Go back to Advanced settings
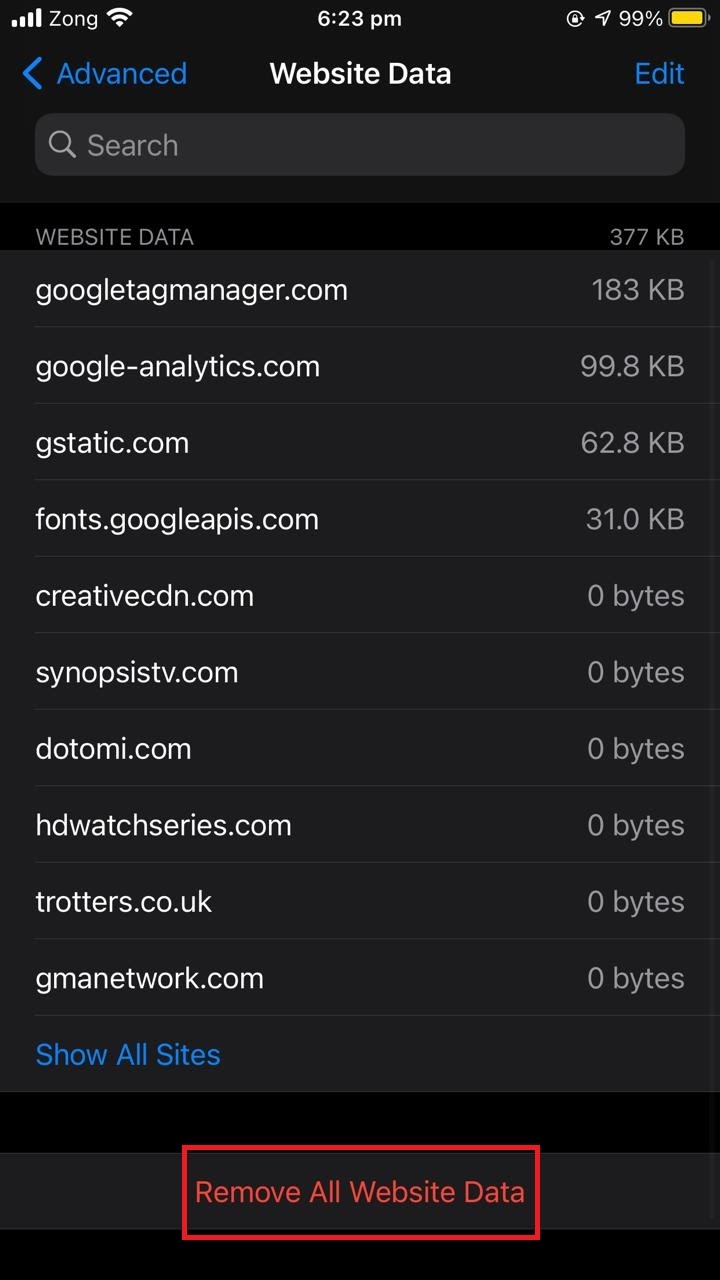The width and height of the screenshot is (720, 1280). pyautogui.click(x=104, y=73)
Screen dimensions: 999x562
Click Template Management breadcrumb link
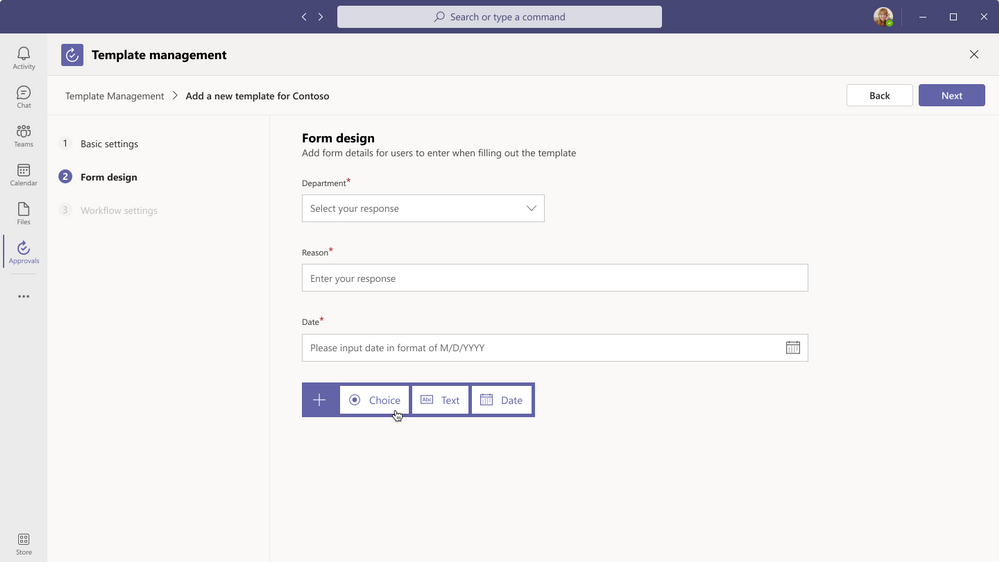click(x=114, y=96)
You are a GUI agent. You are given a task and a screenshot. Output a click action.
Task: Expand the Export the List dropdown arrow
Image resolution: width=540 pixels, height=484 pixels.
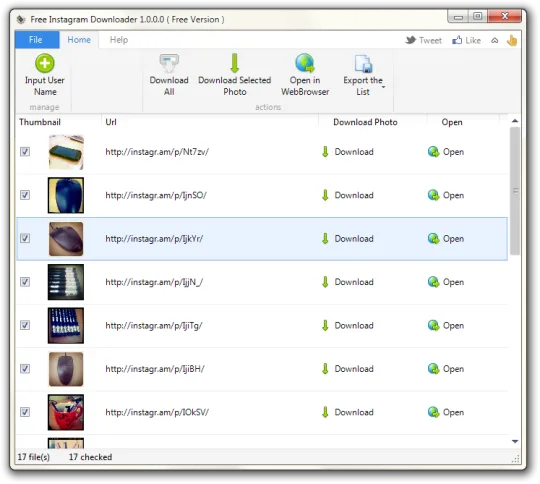[383, 87]
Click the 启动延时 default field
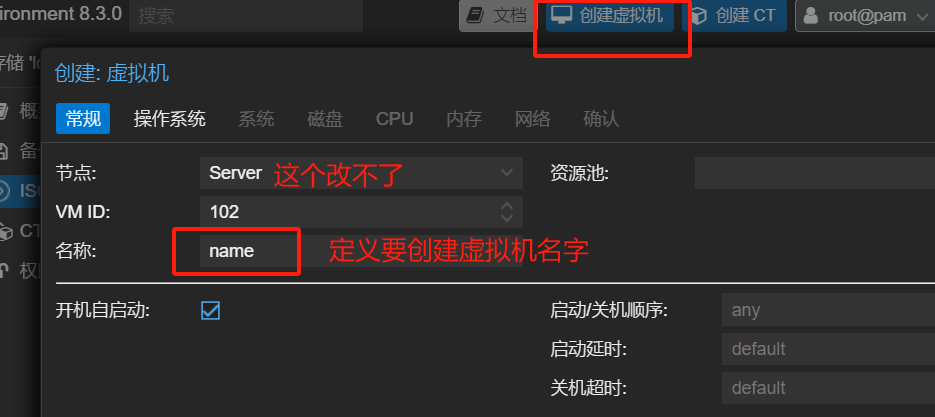The height and width of the screenshot is (417, 935). [x=828, y=349]
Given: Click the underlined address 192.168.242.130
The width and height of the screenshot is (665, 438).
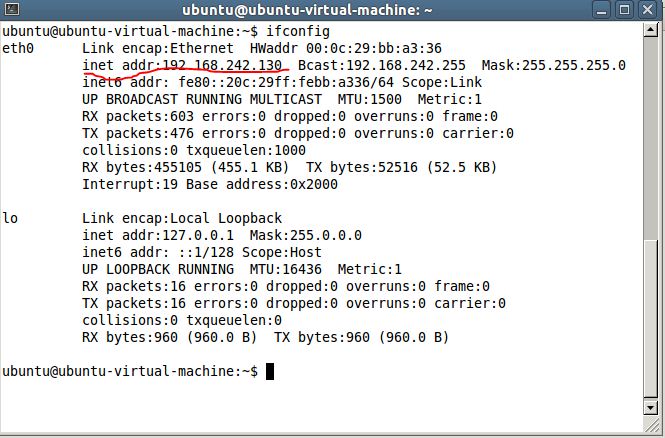Looking at the screenshot, I should click(222, 65).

--------

Transcribe each record exactly as it stands, setting aside any pictures.

:: Answer space ::
Go back to Advanced settings
The width and height of the screenshot is (720, 1280). pyautogui.click(x=104, y=73)
Screen dimensions: 999x562
Click Template Management breadcrumb link
click(x=114, y=96)
You are a GUI agent. You are given a task and a screenshot. Output a click action.
Task: Expand the Export the List dropdown arrow
Image resolution: width=540 pixels, height=484 pixels.
[383, 87]
Click the 启动延时 default field
The height and width of the screenshot is (417, 935). [x=828, y=349]
Given: Click the underlined address 192.168.242.130
The width and height of the screenshot is (665, 438).
Looking at the screenshot, I should click(222, 65).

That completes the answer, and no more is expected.